Libra of Soul is perhaps one of the most enjoyable custom character stories I have experienced in a while. Players’ original characters become tied to the Astral Chaos after being affected by the Evil Seed. What follows is a fighting game with RPG elements. You earn experience from fights. You can acquire food to alter performance. Decisions can be made that can be good or evil, which will in turn change the story and availability of missions. There is even eventually an opportunity to explore. There is a lot to do, plenty of familiar faces to meet, and different destinies to explore. The only gripes I have about it are that you can not export a Creation character you have already made to Libra of Soul and that the font here can be excruciatingly small and difficult to read. Other than that, it can be quite fun.
One thing to note is that both Soul Chronicle and Libra of Soul use static images and text to tell their stories. While some may feel this might make the game feel less cinematic, I thought it was a good fit. The Soul Chronicle even has voice acting, which tends to genuinely good and also sometimes the cheesy sort of good. Sometimes, we get more elaborate art to commemorate special events, which helps provide context in a pleasant way. (I would have appreciated more of these.) Given how large and long it is, it was an understandable choice. Also, if it ever feels too overwhelming to someone who just wants to get through the fights and earn points for unlocking Creation parts, skipping is an option.

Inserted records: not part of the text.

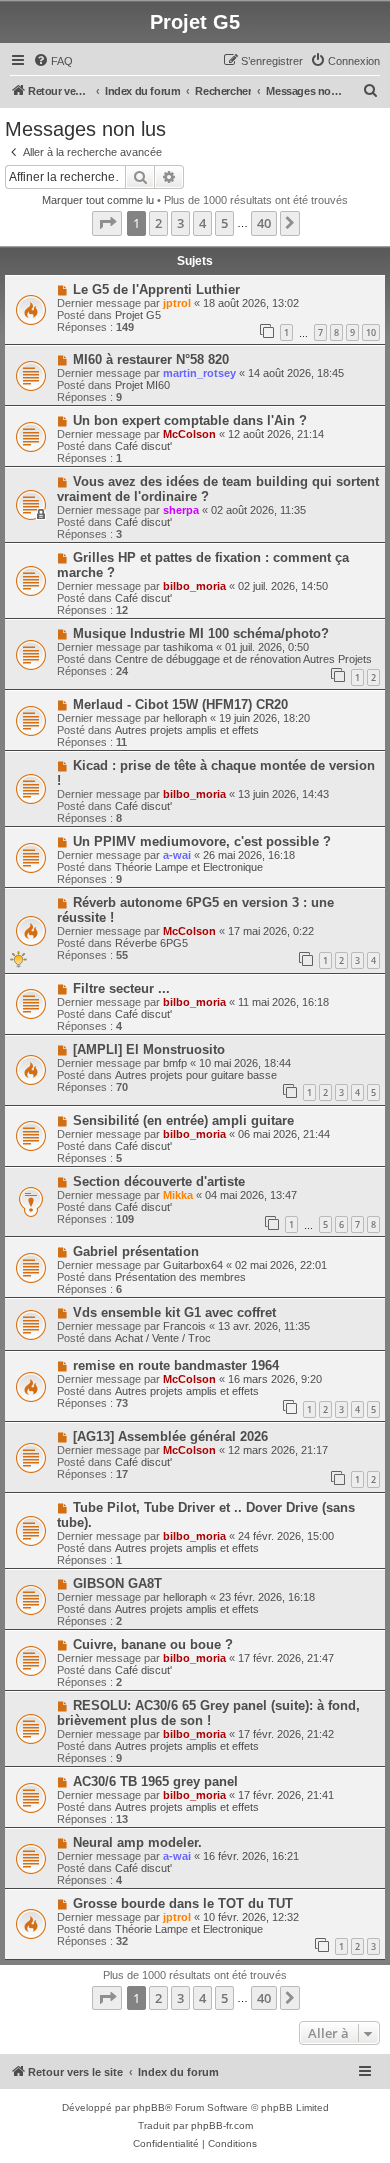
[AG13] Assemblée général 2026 (170, 1436)
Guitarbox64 (193, 1265)
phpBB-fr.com (222, 2125)
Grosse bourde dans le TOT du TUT (183, 1903)
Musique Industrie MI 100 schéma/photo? (201, 633)
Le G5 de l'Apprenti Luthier (156, 289)
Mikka (178, 1195)
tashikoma (188, 647)
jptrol (177, 303)
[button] (107, 223)
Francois (184, 1326)
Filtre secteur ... (121, 988)
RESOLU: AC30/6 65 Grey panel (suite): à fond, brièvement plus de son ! (208, 1713)
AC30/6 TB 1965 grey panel (155, 1781)
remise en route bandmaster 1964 (176, 1365)
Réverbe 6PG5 (151, 943)
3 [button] (180, 223)
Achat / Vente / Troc (163, 1338)
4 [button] (202, 223)
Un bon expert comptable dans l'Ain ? (190, 420)
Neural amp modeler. (137, 1842)
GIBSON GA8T (117, 1583)
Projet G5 (138, 315)
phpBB (149, 2107)
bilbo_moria (194, 586)
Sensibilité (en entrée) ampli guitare (183, 1120)
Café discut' (143, 446)
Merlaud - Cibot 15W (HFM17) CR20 (180, 704)
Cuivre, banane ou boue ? (153, 1644)
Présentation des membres (180, 1277)
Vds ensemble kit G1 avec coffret (174, 1312)
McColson (189, 434)
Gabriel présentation (136, 1251)
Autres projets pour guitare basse (196, 1075)
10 (371, 332)
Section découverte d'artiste (159, 1181)
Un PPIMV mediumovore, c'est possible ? (202, 841)
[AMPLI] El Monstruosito (149, 1049)
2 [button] (158, 223)
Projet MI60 (142, 385)
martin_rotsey (199, 373)
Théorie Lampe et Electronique (189, 867)
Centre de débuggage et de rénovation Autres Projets (243, 659)
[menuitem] (53, 61)
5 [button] (224, 223)
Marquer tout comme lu (98, 200)
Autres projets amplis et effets (187, 730)
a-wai (177, 855)
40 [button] (264, 223)
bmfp (175, 1063)
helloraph (185, 718)
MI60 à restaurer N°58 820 (151, 359)
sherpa (181, 510)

Finally, there is the character Creation mode. It feels like a good start and is probably the only area where someone might find themselves wanting. There are sixteen different races to choose from for characters, as well as all fighting styles based on existing characters. An admirable number of hair styles are there to start, we can customize avatars’ body types, and it is possible to alter all sorts of colors and apply patterns and stickers to things. I just feel like there could have been a lot more armor, clothing, and accessory options, especially at the outset. The color and pattern options do allow people a bit more range, but I feel like about ten more immediately available to use or purchase with in-game currency item options in each category would have made it practically perfect.
Soulcalibur VI’s strengths lie in its willingness to cater to the people who will be playing it. This is a game that makes it easy for people of all skill levels to hop in and find a mode that suits them. You have over 20 possible fighters to choose from. If you like the feel, but not the look, of one, you can make your own using its playstyle and weapon. The various campaigns do a good job of telling a story while also giving people plenty of interactive fighting or exploration segments. The battling options offer shorter experiences against virtual and actual opponents to test you on what you have learned as you try to fight evil. There is so much to do here, which people willing to invest a lot of time will very likely appreciate.